Per decenni ho cercato un profilo di personalità del sex offender ma non l’ho trovato; neanche nelle mie ricerche fra i detenuti. I sex offenders, come i soggetti con disturbo pedofilico, possono appartenere a tutti i disturbi o stili di personalità. Nella mia esperienza, le differenze fra abusanti borderline o narcisisti e gli abusanti dipendenti o istrionici non sono statisticamente significative. Invece, lo stile di attaccamento più prevedibile nei sex offenders è quello di tipo ansioso o imprevedibile, specie se in anamnesi hanno anch’essi più episodi di abuso.

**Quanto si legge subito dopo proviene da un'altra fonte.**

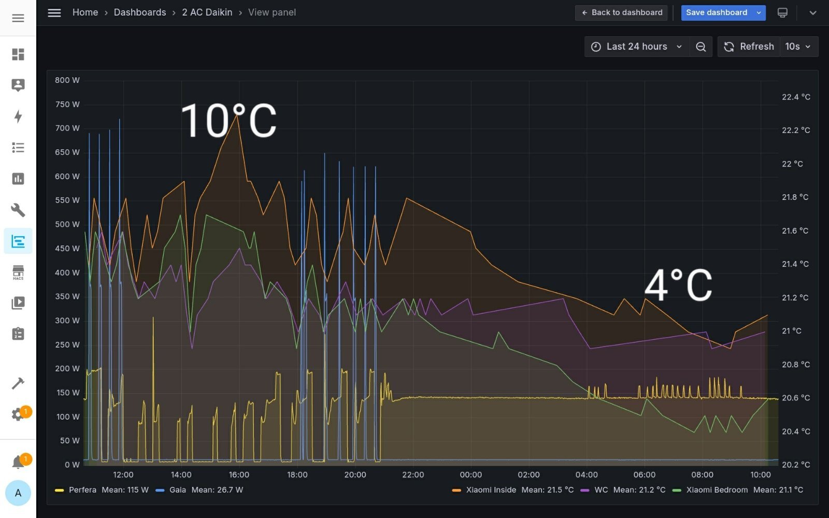Toggle the Perfera series in legend
This screenshot has height=518, width=829.
82,490
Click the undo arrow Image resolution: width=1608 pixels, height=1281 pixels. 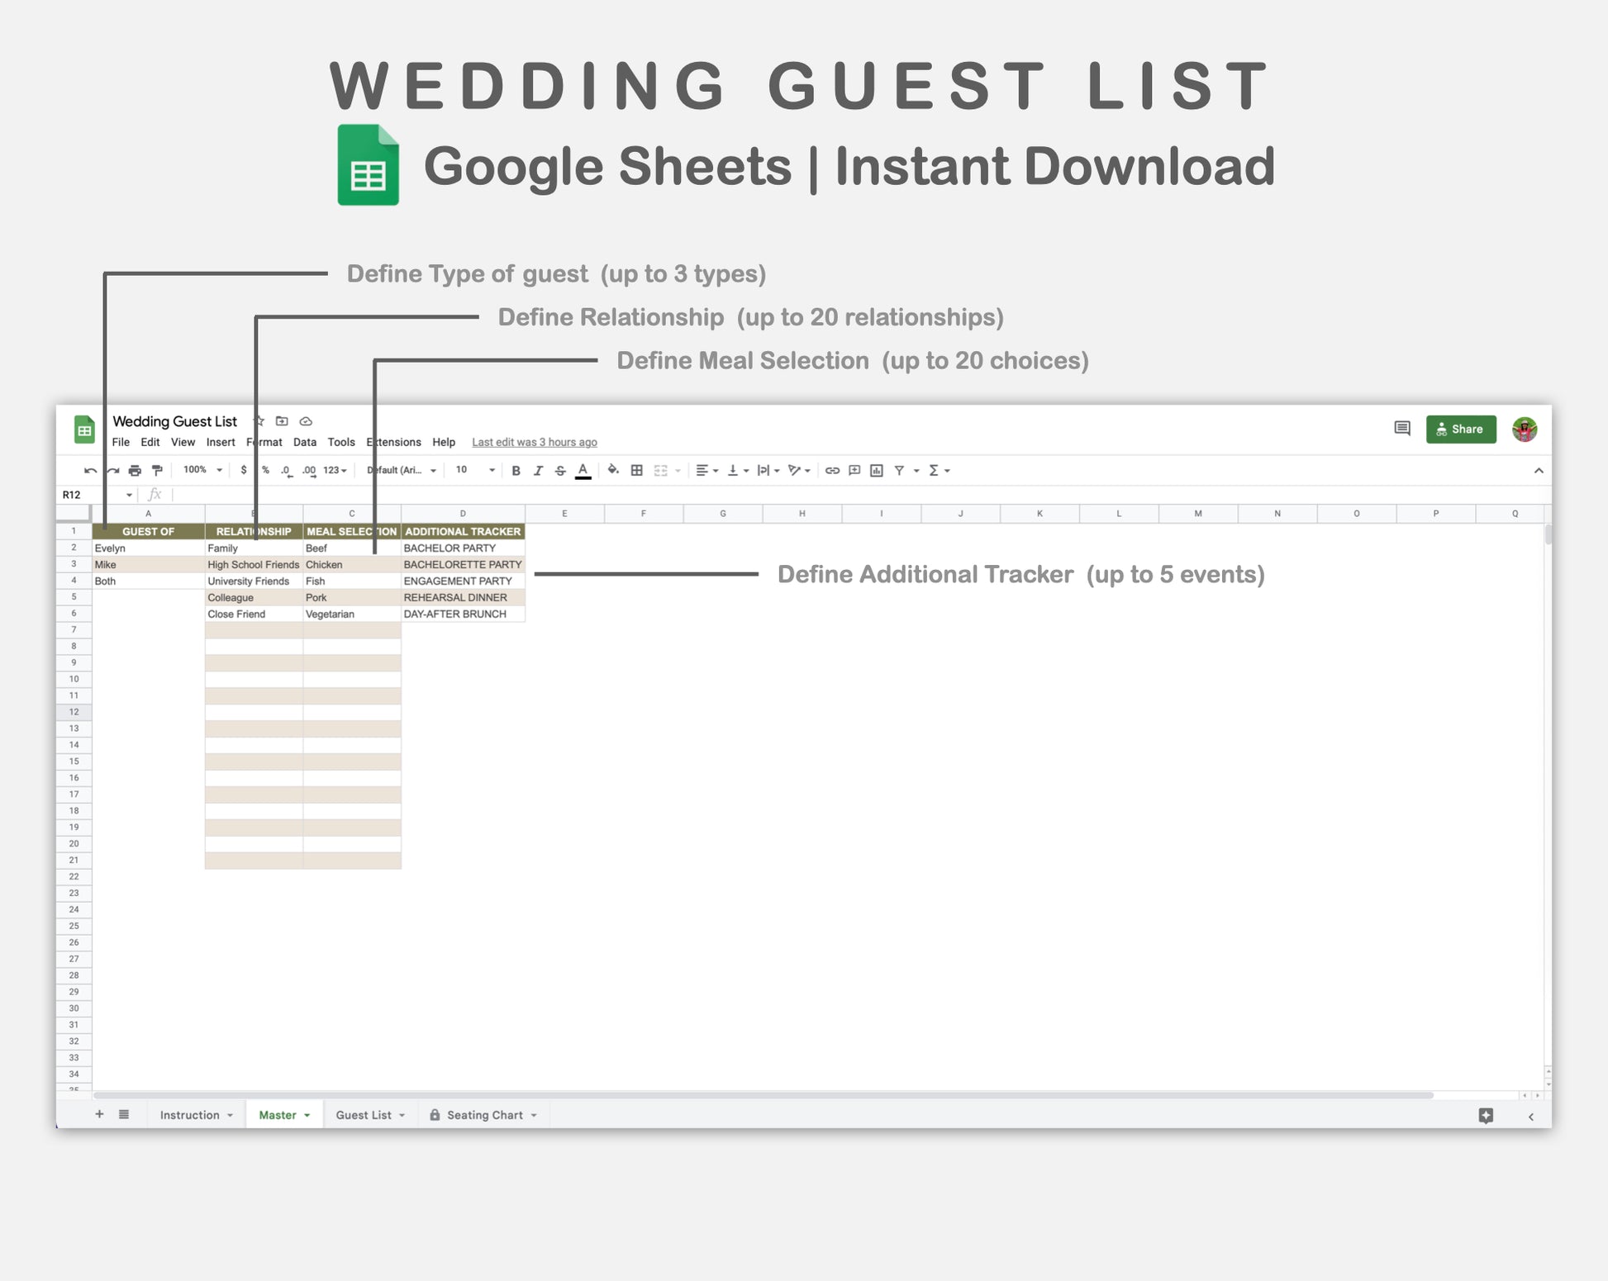[x=90, y=471]
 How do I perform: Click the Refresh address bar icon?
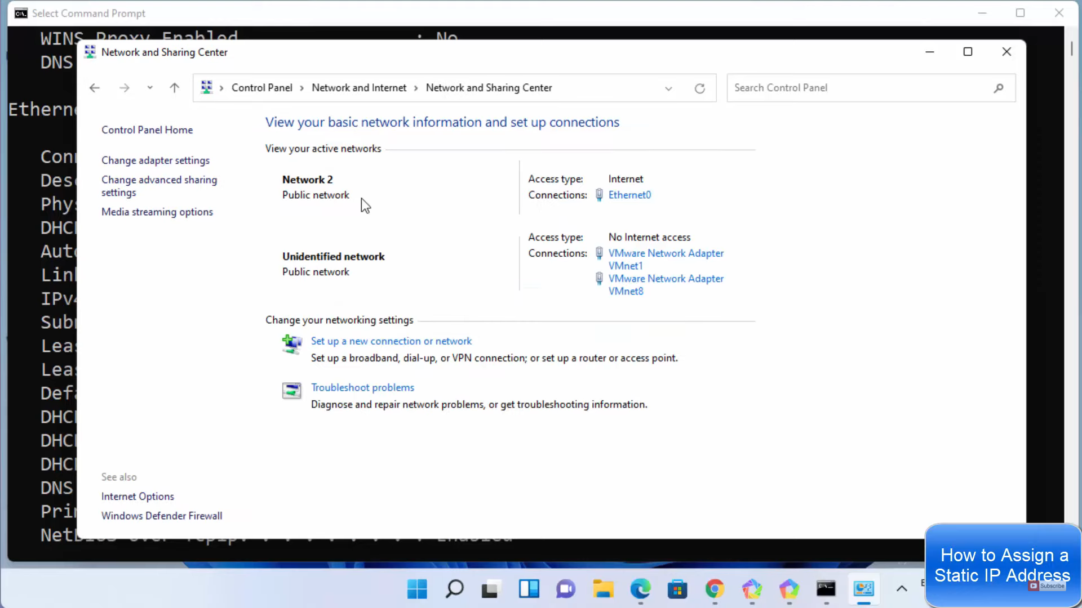pos(699,88)
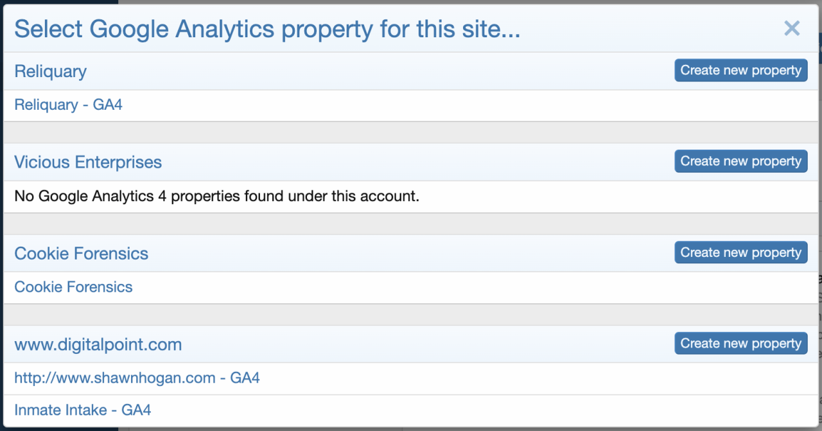Click the 'No Google Analytics 4 properties found' message

[x=216, y=196]
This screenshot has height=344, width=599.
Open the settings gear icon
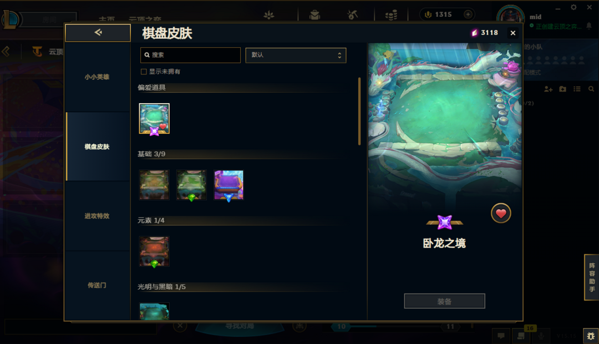(x=573, y=7)
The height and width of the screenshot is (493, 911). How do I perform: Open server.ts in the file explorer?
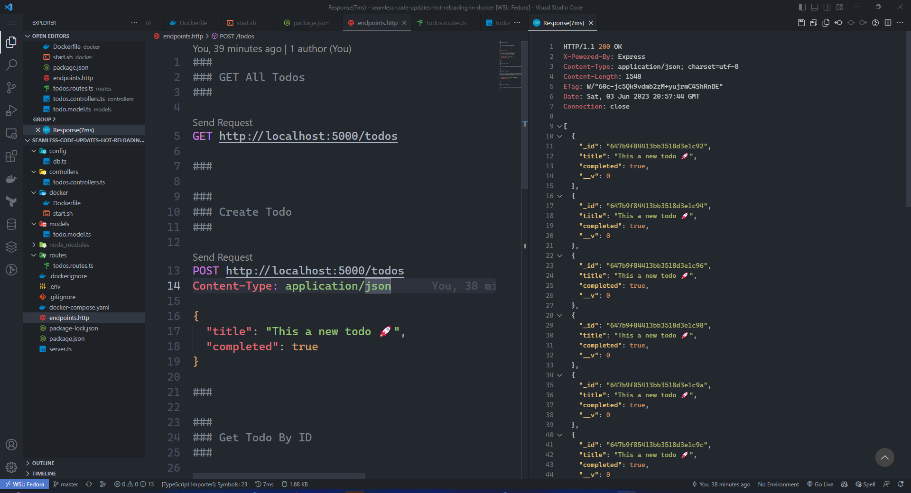click(60, 349)
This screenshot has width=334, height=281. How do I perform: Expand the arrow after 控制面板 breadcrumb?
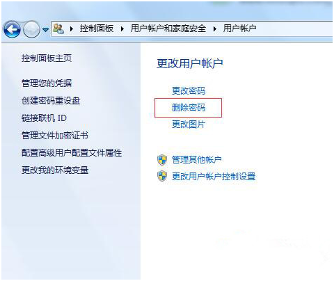click(x=122, y=29)
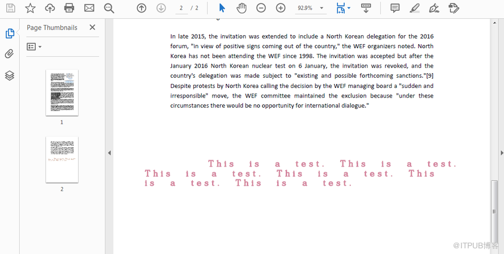The image size is (504, 254).
Task: Open the Find text magnifier tool
Action: 109,8
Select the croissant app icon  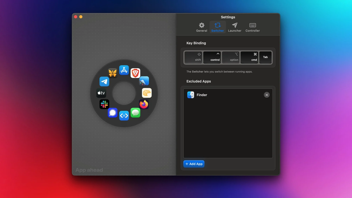(147, 93)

Uno dei temi da considerare è la relazione che si consolida (con una tragica “compatibilità”) tra vittima e abusante e non la giustapposizione di due individui, uno violento in senso assoluto e uno vittima in senso assoluto. Cosa succede, in modo più ricorrente, perché si inneschi una dinamica di violenza?

Ciò che più spesso si riscontra nei casi di abusi (non solo sessuali) e in modo perdurante è all’origine una dipendenza affettiva. I soggetti con questa caratteristica non sono autonomi affettivamente ed è come se potessero ricevere un affetto adeguato alle loro esigenza solo da una persona. Spesso la persona con una dipendenza affettiva non ha una sessualità soddisfacente dal suo carnefice; la sua relazione è caratterizzata da frequenti conflitti, dalla eccessiva tolleranza di umiliazioni e di parassitismo da parte del carnefice. La dipendenza affettiva è molto simile alla dipendenza chimica e ad altre dipendenze (gambling, internet, porno, shopping).

Molti maschi con uno stile motivazione di tipo predatore vanno in cerca e fiutano da lontano le loro vittime predisposte alla tolleranza pur di ricevere qualche briciola di affetto. Chi ha bisogno di protezione, prima o poi troverà un protettore che presto si trasformerà in sfruttatore. In questo casi, il migliore rimedio è una formazione all’autonomia emotiva e funzionale.